I don’t care about my weight. Because I know if I get thinner, people will just start to want me for my body. And why does it always have to be about what I look like? Even my grandmother pointed my flaw in my weight comparing me to my mother. It’s all about looks with this family. Do I find love this way? I will never find true love that way.
I don’t care about money. If I marry into someone rich they’re too busy with their wealth and have no time for anything else that they spend their money on. Or they may flaunt about their own intellect of achieving said wealth. Do I find love this way?
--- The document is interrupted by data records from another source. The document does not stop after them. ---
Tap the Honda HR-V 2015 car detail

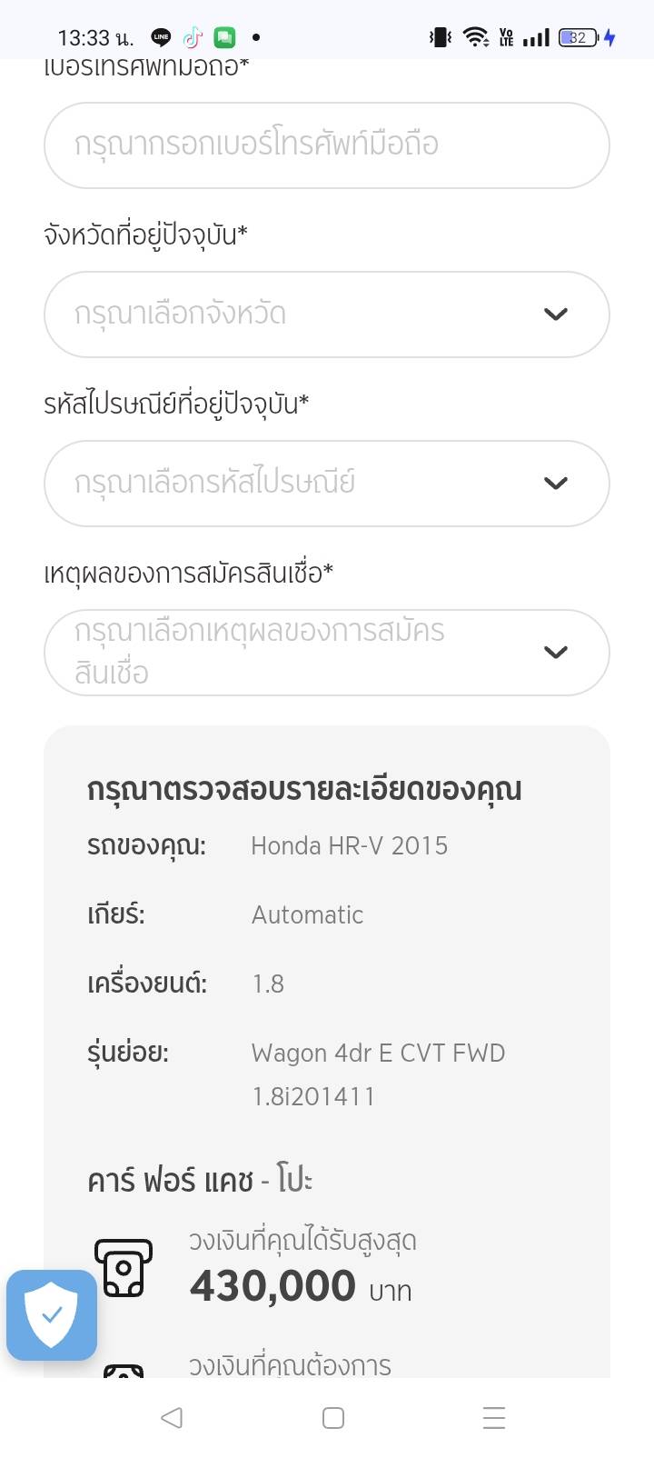(x=349, y=846)
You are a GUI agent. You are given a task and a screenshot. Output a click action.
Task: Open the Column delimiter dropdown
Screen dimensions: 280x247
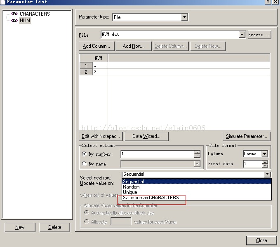264,154
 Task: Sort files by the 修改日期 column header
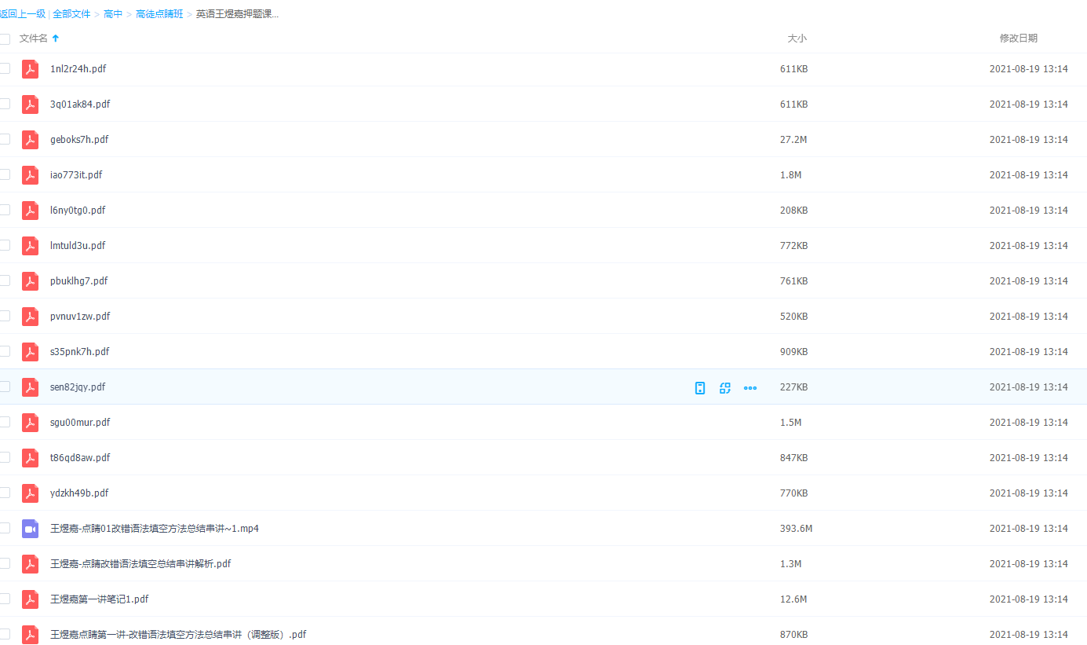click(1018, 38)
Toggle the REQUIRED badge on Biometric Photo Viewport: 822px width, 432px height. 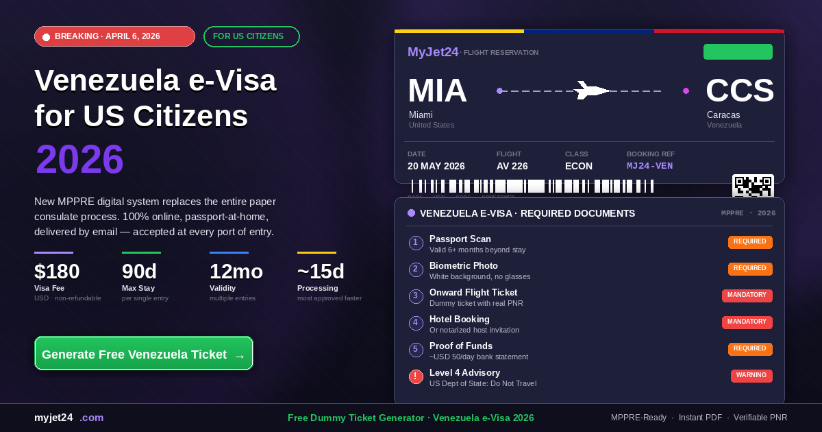click(x=750, y=269)
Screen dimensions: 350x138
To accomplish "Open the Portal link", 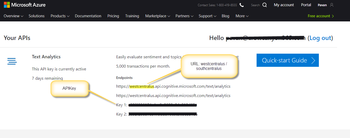I will (306, 5).
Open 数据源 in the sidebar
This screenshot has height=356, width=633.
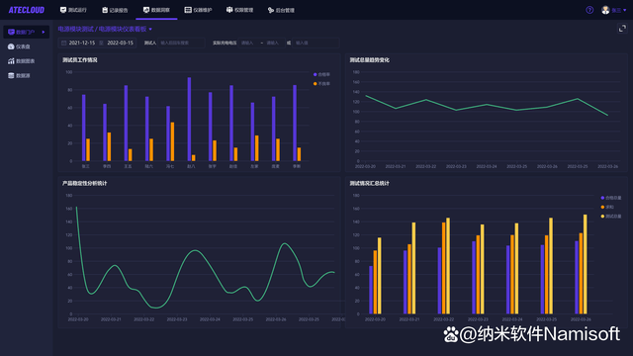(19, 75)
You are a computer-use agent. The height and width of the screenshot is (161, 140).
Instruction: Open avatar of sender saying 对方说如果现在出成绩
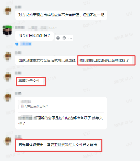pos(8,11)
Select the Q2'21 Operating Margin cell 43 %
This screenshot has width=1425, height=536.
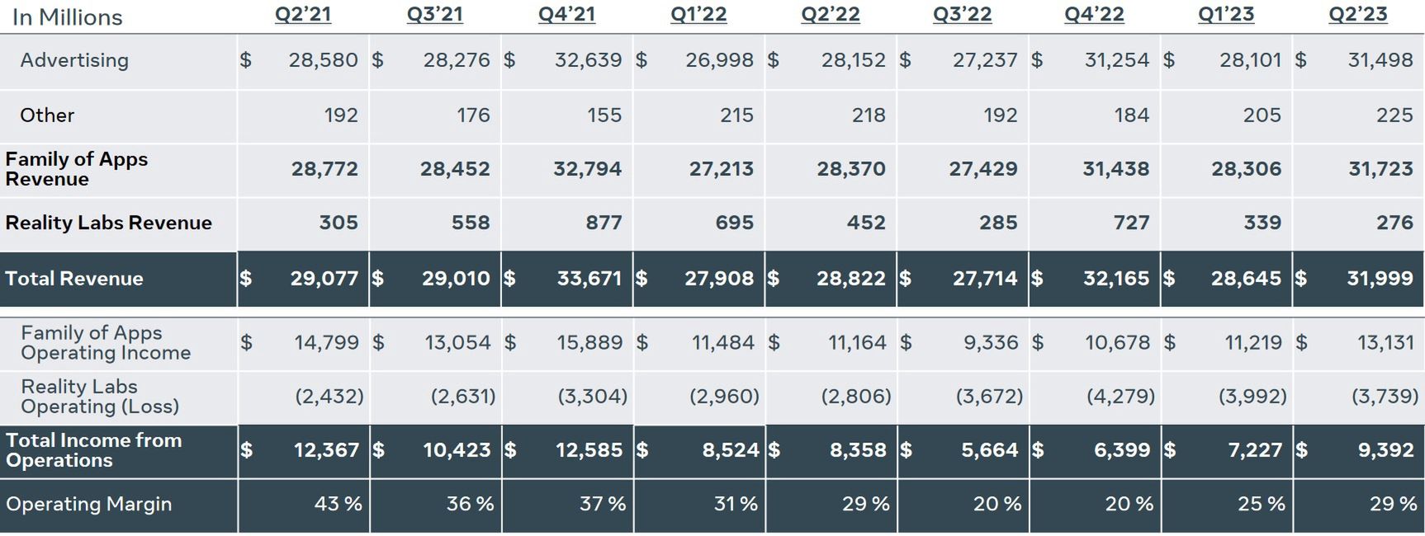pos(338,504)
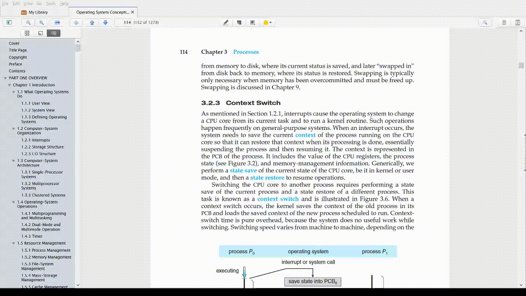Collapse the 1.2 Computer-System Organization node
The image size is (526, 296).
tap(14, 129)
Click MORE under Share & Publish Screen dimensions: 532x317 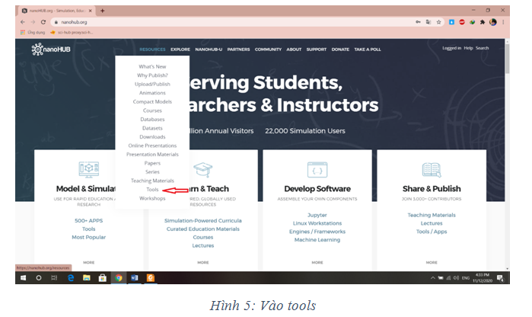pyautogui.click(x=431, y=262)
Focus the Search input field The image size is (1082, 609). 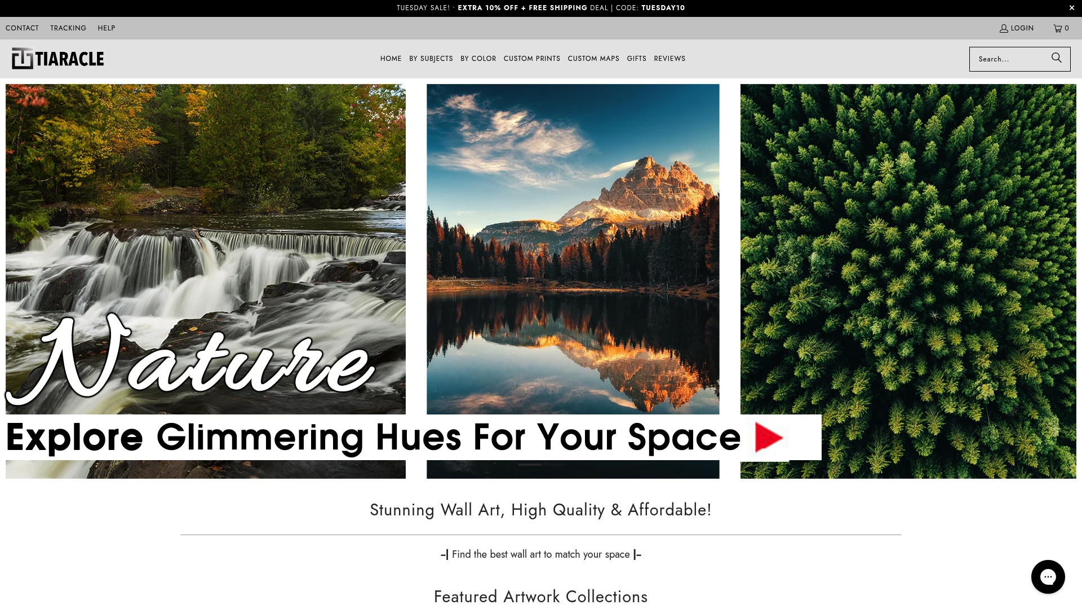click(1009, 59)
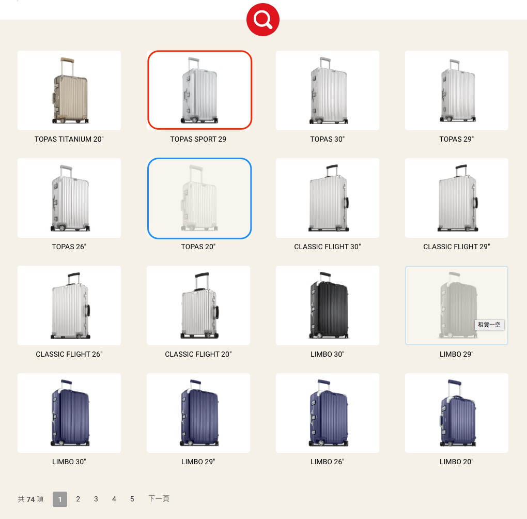527x519 pixels.
Task: Choose the CLASSIC FLIGHT 30" suitcase image
Action: (x=328, y=198)
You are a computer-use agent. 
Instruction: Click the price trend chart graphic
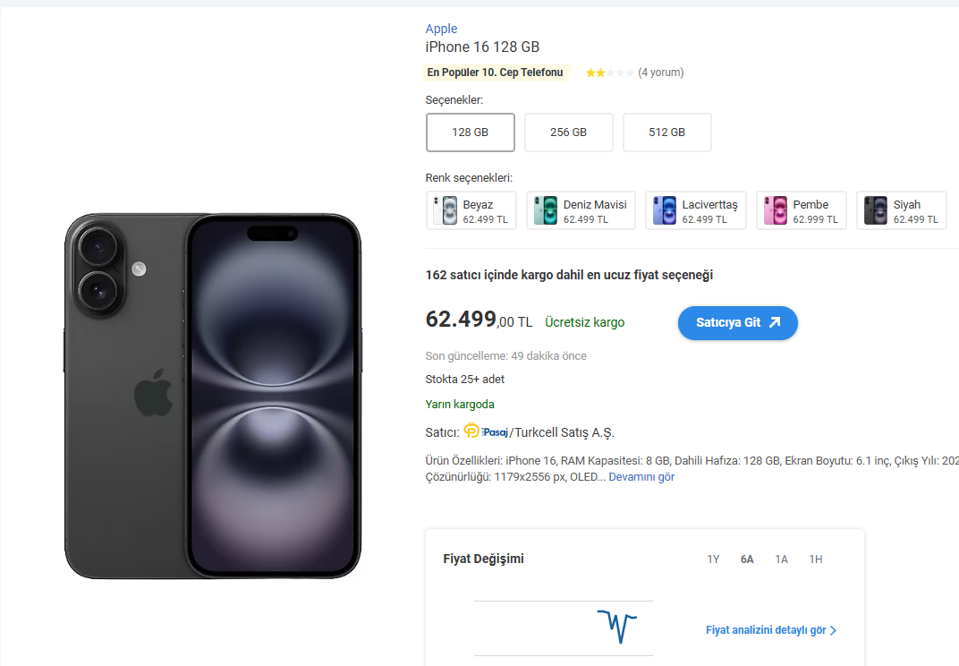(617, 626)
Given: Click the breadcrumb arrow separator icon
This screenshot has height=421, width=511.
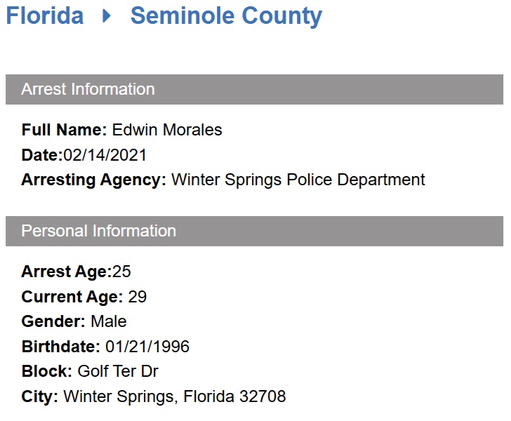Looking at the screenshot, I should click(107, 15).
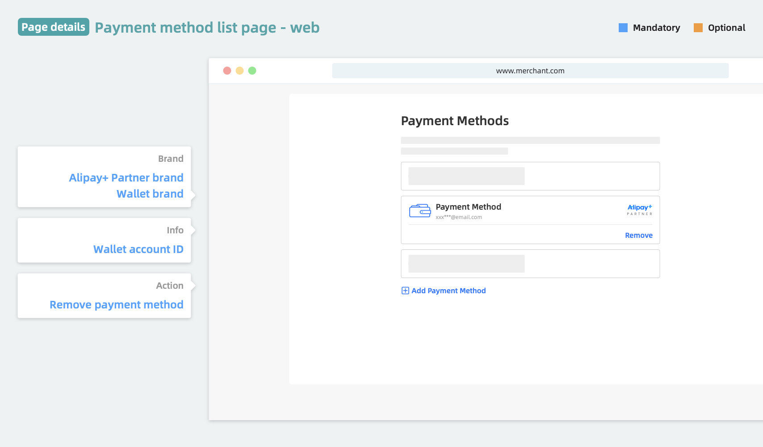Click the plus icon beside Add Payment Method
The height and width of the screenshot is (447, 763).
coord(405,291)
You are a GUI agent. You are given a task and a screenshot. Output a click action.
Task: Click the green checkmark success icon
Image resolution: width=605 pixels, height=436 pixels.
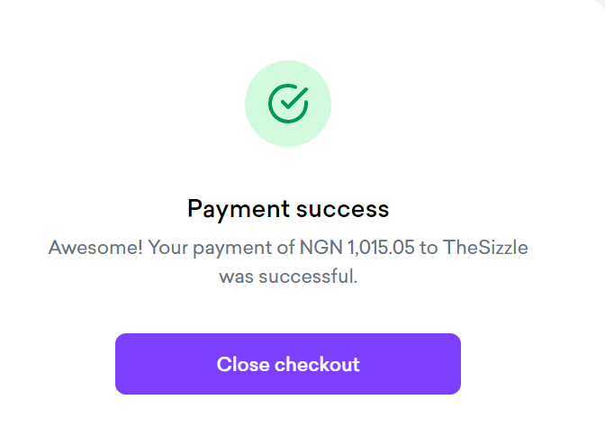[288, 104]
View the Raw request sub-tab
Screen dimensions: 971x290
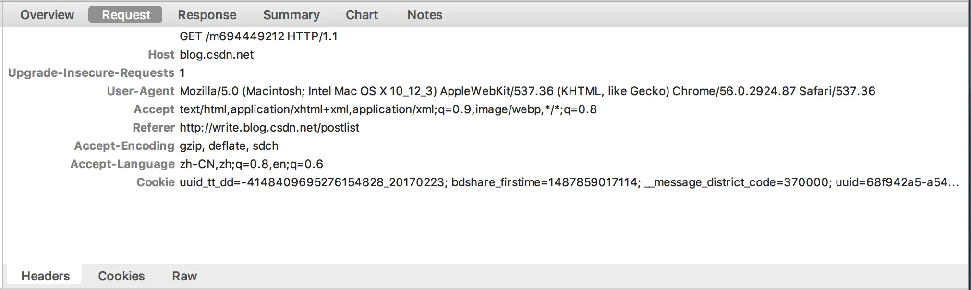[184, 276]
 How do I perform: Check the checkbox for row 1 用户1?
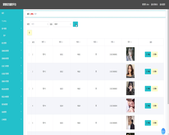point(29,54)
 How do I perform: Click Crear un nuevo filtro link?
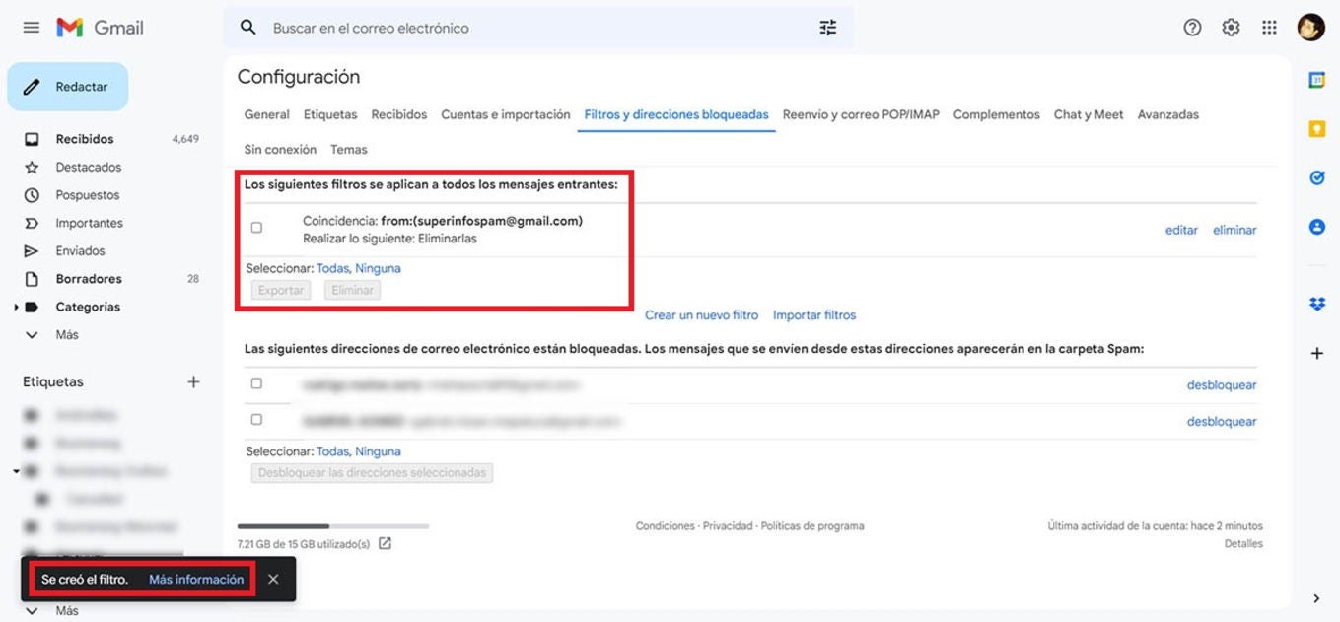coord(701,314)
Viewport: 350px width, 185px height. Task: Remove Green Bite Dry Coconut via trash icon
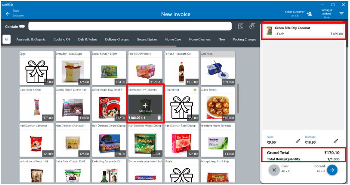click(x=159, y=118)
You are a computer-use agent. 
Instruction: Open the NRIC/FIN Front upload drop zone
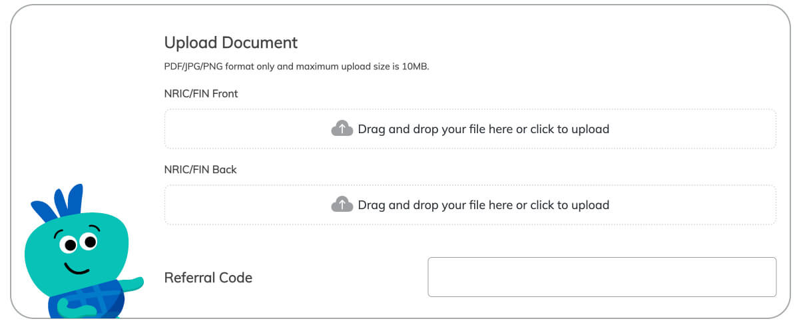point(470,129)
They’ll shower me with their wealth but deep down, they only fill their loneliness with what money can buy.
I don’t care about being politically active, have a lot of hobbies, does church and leader things, or just a great person in general. If you don’t have an ounce of care, not a good listener, can’t commit fully, is not consistent in their actions and promises, what good is it then to stay around you? Till when can love endure? Till when can we learn until we become numb? Till when can growth be made?
I hope I don’t act like my past lovers and the persons who have hurt me. I hope I don’t carry on their way of life and their thinking. God damn this anger management of my father, carelessness of my mother, lack of communication of my crush and the lack of commitment from my first boyfriend. I can see myself hurting and that hurt people hurt others.
I hope you hold on to who you really are. I hope you grow to be better than those who have hurt you. I hope you grow flowers in the brokenness of your own heart. And the things that were once empty stems a beautiful bud that blooms in life.